-- BEGIN THE DATA --

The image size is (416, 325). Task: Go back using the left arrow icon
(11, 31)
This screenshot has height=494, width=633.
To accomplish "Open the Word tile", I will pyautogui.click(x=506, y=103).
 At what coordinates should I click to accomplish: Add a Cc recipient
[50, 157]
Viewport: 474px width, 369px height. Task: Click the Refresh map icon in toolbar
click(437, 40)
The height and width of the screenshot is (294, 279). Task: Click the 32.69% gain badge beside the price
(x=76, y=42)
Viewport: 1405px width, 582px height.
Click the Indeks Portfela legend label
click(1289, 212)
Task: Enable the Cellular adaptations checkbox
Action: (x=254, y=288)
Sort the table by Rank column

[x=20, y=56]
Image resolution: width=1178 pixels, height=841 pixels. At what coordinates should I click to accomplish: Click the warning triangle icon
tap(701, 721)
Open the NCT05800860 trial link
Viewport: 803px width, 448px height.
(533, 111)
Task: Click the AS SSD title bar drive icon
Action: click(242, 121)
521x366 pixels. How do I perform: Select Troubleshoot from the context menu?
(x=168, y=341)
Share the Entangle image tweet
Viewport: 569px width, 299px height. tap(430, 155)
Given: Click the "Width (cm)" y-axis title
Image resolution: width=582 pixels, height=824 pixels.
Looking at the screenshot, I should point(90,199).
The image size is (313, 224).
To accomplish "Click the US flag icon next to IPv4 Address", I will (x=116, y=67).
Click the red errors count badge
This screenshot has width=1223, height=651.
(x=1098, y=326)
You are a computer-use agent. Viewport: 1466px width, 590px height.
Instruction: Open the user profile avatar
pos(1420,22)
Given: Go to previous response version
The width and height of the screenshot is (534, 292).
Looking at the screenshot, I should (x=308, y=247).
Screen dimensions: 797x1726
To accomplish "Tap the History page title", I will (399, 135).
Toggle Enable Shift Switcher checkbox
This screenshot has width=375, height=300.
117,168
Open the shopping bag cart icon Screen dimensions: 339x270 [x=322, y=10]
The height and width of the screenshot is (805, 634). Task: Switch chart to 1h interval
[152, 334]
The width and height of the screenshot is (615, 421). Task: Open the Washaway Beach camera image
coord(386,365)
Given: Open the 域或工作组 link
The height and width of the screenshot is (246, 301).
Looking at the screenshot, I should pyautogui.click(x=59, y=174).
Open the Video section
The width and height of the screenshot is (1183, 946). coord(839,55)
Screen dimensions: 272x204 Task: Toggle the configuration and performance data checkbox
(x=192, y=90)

-- END THE DATA --

SHORT PROBLEM:
Repeat verbatim the stretch of material from the line containing "Image resolution: width=1178" through the line containing "Looking at the screenshot, I should point(90,199).".

ANSWER TO THE EXERCISE:
Image resolution: width=1178 pixels, height=841 pixels. At what coordinates should I click to accomplish: Click the warning triangle icon
tap(701, 721)
Open the NCT05800860 trial link
Viewport: 803px width, 448px height.
(533, 111)
Task: Click the AS SSD title bar drive icon
Action: click(242, 121)
521x366 pixels. How do I perform: Select Troubleshoot from the context menu?
(x=168, y=341)
Share the Entangle image tweet
Viewport: 569px width, 299px height. tap(430, 155)
Given: Click the "Width (cm)" y-axis title
Image resolution: width=582 pixels, height=824 pixels.
Looking at the screenshot, I should point(90,199).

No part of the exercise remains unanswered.